In his introduction to The Philosophy of Existentialism, Gabriel Marcel describes the first three essays, which make up most of the book. The first, “On the Ontological Mystery,” gives the main outlines of Marcel’s own thinking. The second, “Existence and Human Freedom,” offers a critical discussion of the work of Jean-Paul Sartre. The third, “Testimony and Existentialism,” gives Marcel’s own perspective on existentialism. These three essays also appear in chronological order, since Marcel wrote them in 1933, January of 1946, and February of 1946, respectively. A fourth, short autobiographical piece, “An Essay in Autobiography,” published in 1947 in a collection of writings devoted to Marcel’s work, appears at the end. Thus, the four essays can be taken as representing the development of Gabriel Marcel’s thought and as his response to existentialist philosophy in its heyday in the late 1940’s.

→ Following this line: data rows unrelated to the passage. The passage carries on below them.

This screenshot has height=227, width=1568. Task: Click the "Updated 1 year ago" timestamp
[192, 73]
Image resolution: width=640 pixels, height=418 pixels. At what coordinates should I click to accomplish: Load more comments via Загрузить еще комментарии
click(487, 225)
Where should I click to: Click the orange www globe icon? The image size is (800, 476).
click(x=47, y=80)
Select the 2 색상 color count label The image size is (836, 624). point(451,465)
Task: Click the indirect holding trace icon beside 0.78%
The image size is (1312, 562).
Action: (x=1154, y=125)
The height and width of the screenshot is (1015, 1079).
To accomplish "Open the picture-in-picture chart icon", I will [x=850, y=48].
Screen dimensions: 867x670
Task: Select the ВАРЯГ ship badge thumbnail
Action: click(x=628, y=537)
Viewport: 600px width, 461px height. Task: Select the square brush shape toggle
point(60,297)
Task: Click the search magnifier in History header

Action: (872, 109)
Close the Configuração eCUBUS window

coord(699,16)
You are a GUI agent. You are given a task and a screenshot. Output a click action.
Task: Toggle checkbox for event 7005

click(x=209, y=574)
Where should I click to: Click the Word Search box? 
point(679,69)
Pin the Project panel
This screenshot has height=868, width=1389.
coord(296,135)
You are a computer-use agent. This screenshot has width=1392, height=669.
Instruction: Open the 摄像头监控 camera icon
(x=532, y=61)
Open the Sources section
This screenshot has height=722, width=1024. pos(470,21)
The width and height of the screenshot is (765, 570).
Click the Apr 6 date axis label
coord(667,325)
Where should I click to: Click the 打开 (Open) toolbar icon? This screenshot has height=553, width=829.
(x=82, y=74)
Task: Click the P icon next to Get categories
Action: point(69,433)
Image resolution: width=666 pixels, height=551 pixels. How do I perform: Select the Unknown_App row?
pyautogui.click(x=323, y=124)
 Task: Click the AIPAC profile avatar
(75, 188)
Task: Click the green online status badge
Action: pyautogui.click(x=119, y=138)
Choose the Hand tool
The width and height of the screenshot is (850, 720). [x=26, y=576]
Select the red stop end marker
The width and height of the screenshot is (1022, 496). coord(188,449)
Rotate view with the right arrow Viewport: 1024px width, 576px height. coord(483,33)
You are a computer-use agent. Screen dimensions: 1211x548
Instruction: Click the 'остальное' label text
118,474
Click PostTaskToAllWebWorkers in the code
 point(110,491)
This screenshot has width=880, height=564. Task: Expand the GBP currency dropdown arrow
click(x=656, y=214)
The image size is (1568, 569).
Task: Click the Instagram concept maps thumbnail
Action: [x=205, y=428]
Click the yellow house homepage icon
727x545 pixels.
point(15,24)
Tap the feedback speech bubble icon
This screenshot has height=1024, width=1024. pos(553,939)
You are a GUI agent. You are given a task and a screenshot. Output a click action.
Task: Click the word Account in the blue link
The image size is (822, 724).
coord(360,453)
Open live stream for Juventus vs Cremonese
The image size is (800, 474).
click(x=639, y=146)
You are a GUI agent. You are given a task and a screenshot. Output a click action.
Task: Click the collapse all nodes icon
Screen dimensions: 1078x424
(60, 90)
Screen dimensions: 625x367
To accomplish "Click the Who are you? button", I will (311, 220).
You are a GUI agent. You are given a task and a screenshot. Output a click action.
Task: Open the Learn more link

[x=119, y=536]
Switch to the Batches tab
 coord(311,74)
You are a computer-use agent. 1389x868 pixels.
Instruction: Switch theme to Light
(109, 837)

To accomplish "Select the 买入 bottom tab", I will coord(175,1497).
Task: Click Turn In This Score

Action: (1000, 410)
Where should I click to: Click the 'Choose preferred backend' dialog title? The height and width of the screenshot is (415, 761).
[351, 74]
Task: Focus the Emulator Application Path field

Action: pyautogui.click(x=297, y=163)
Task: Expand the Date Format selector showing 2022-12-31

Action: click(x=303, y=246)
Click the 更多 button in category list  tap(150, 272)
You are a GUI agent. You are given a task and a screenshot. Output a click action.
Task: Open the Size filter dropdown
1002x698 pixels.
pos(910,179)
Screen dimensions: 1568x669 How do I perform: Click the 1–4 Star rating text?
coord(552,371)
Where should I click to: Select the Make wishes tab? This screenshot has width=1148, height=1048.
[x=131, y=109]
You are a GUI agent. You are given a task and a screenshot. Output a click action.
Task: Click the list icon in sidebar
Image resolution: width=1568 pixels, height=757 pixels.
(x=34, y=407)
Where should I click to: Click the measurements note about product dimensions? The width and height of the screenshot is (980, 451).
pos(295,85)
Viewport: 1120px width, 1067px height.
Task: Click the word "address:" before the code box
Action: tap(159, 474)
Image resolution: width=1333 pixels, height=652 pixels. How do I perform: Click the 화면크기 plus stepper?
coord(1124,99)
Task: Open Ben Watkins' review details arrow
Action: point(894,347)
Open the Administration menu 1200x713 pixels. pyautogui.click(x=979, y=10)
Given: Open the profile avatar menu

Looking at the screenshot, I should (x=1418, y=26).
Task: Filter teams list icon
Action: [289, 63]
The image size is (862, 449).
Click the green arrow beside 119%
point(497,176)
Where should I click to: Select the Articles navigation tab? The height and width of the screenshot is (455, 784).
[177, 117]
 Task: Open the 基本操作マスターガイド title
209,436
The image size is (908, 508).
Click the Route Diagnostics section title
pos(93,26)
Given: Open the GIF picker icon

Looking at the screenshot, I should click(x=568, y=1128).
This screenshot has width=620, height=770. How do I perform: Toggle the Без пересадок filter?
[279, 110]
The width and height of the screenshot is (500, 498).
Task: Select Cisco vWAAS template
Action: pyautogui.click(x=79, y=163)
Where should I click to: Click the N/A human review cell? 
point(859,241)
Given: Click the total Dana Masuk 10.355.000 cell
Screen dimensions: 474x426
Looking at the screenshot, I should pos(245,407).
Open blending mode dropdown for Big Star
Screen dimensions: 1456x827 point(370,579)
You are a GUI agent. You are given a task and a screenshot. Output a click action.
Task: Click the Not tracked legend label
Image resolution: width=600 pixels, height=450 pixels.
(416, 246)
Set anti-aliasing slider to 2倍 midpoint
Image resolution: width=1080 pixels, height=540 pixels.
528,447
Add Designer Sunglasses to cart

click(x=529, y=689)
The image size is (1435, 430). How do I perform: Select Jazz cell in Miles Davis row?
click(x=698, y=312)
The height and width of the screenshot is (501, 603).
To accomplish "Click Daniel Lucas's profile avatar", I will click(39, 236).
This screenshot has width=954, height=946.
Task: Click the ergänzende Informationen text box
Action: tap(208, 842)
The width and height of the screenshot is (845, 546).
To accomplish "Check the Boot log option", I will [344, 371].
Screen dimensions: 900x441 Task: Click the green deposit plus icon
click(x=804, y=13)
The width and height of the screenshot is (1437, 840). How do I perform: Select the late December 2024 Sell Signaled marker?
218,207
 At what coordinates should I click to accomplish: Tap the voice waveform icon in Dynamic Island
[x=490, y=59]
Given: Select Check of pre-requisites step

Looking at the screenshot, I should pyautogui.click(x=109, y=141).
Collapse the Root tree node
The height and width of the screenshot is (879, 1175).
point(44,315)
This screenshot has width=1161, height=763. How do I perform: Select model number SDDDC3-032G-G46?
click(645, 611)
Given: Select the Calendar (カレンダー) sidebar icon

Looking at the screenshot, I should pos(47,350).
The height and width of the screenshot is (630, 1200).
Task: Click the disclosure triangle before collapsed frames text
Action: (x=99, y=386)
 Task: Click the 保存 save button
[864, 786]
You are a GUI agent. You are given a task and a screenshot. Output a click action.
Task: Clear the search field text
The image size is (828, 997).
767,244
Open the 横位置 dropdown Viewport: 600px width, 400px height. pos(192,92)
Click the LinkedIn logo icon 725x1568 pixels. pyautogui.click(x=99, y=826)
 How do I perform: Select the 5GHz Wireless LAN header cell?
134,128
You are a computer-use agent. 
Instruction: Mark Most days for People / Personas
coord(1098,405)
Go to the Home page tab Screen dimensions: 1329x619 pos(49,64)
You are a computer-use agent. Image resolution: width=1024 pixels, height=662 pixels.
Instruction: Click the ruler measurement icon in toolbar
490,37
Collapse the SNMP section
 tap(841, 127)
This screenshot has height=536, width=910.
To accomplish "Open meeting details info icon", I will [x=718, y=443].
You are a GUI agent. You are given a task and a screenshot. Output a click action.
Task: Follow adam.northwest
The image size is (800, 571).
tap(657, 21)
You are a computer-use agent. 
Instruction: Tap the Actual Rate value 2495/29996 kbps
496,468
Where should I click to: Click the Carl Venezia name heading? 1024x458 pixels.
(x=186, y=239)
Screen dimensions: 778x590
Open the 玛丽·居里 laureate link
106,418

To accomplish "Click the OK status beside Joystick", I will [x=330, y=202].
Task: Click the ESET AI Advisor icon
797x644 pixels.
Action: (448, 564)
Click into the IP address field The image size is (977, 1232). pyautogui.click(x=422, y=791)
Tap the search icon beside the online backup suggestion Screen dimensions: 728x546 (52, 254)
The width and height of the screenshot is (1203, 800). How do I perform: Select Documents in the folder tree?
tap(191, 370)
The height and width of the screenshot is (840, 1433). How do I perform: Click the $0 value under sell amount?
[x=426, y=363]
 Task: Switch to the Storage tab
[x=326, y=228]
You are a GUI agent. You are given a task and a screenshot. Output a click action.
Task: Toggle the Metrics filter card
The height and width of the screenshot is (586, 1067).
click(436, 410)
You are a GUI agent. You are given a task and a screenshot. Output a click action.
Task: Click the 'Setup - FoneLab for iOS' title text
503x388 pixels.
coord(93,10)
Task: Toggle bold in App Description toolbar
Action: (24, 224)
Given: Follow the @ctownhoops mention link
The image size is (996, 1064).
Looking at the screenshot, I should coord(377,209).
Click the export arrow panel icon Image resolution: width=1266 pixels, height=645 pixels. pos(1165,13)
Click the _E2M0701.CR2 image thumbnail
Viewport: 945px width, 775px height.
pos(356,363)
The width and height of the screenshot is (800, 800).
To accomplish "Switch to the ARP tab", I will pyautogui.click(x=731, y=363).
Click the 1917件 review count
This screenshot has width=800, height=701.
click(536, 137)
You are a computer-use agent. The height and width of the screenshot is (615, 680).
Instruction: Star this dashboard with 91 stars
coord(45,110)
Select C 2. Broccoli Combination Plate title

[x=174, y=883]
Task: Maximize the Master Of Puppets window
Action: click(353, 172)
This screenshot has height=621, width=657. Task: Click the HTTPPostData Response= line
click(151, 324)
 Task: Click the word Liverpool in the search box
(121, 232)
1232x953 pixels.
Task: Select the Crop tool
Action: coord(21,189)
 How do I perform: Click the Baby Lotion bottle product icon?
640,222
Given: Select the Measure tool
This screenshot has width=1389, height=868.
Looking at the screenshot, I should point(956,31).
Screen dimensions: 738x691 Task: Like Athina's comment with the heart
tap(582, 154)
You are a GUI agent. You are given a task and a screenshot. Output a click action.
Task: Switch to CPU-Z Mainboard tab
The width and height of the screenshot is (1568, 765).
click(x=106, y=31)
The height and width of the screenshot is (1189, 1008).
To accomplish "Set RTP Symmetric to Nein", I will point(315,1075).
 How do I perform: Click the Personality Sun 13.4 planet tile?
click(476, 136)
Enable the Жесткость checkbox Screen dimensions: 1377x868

“On the Ontological Mystery” poses a distinction between problems and mysteries. Problems are questions that are, at least in theory, resolvable. However, the ontological, which Marcel defines as the sense of being, is not a problem, but a mystery. Connected to the mystery of the sense of being is the sense of presence, the sense of one’s own presence and the sense of the presence of things and of something beyond oneself. Modern life, with its absorption in problems and in the technical means to solve problems, tends to overlook being and presence. The fascination with technology, in particular, tends to involve human beings in a pride in their own control of the world and to render them incapable of controlling their own control. Marcel suggests an association between the ontological mystery and Christianity, particularly Catholicism. The sense of presence, for example, can be understood as the religious experience of the Eucharist. However, Marcel maintains that openness to the irreducible fullness of existence may entail Christianity for those who live within the historical tradition of Christianity, but that no particular religious perspective is logically necessary for the recognition of the...
(The entire section is 873 words.)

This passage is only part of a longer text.